Depuis le scrutin de fin novembre, le pays se retrouve avec deux présidents proclamés qui ont chacun formé leur gouvernement : Alassane Ouattara, désigné vainqueur par la commission électorale et reconnu par la communauté internationale, et le sortant Laurent Gbagbo, proclamé président par le Conseil constitutionnel. L'Union africaine avait envoyé à Abidjan les 5 et 6 décembre l'ancien président sud-africain Thabo Mbeki, mais sa médiation n'avait pas permis de lever le blocage politique.

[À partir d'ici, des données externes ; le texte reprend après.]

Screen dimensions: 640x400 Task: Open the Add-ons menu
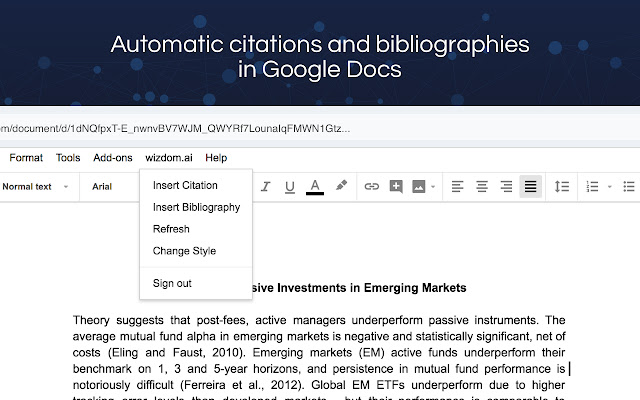pyautogui.click(x=112, y=158)

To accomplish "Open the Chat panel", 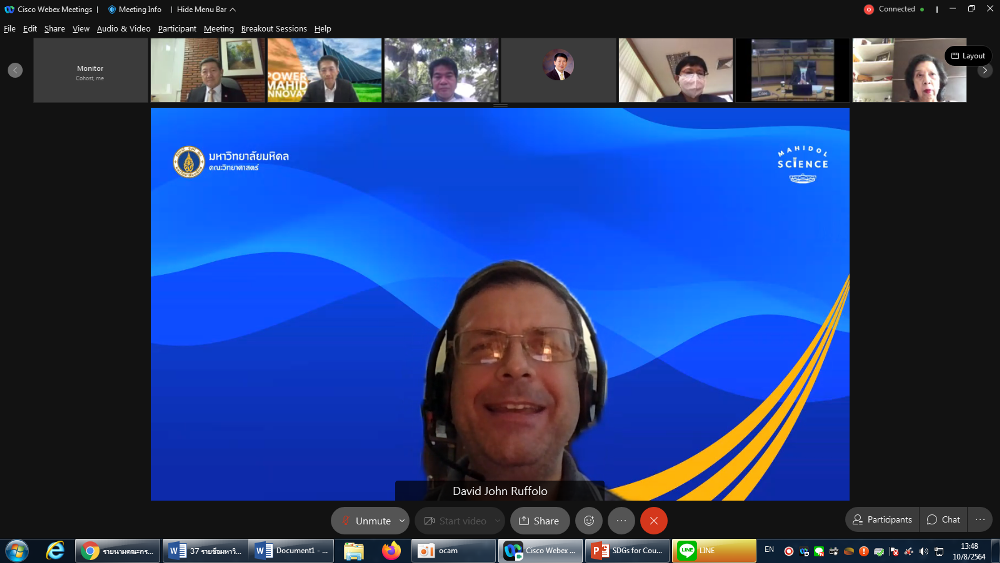I will [943, 519].
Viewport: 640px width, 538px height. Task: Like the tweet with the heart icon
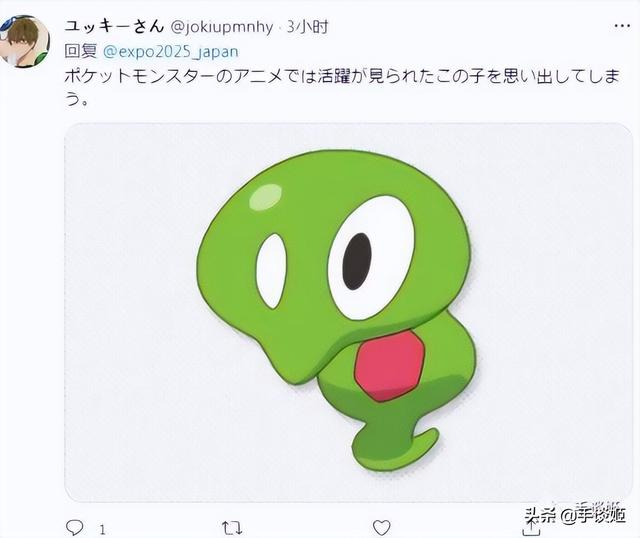tap(382, 528)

Par ailleurs, le camp d'Alassane Ouattara se préparait à tenter de prendre dans la semaine plusieurs sites-clés, une épreuve de vérité après le bref face-à-face armé de lundi avec les forces de son rival Laurent Gbagbo. Alassane Ouattara veut se saisir de leviers actuellement aux mains du sortant Laurent Gbagbo. Le temps presse pour l'ex-opposant, retranché dans un grand hôtel d'Abidjan avec son propre gouvernement dirigé par Guillaume Soro, chef de l'ex-rébellion des Forces nouvelles (FN) qui tient le nord du pays depuis le putsch raté de 2002. M. Gbagbo, lui, siège au palais présidentiel, et son Premier ministre Aké N'Gbo travaille à la Primature.
Guillaume Soro a ainsi affirmé qu'avec ses ministres, il allait investir jeudi les locaux de la radiotélévision publique RTI - un atout majeur dans le jeu de Laurent Gbagbo - pour y installer un nouveau directeur général. Vendredi, il compte réintégrer les locaux qu'il occupait comme Premier ministre de M. Gbagbo de 2007 à 2010 et y réunir son cabinet.

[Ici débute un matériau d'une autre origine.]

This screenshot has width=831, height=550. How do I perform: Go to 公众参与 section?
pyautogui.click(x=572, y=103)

Mais ces deux lieux stratégiques étant sous bonne garde des forces fidèles à son adversaire, le camp Ouattara semblait pris dans une alternative : soit faire un coup d'éclat sans parvenir à ses fins, soit prendre le risque d'une confrontation violente.
« Ça va se faire », a assuré hier à l'AFP, laconique, un proche de M. Soro.
Mais ce projet renforce la tension à Abidjan, déjà vive lundi durant le blocus de plusieurs heures de l'hôtel servant de QG à M. Ouattara.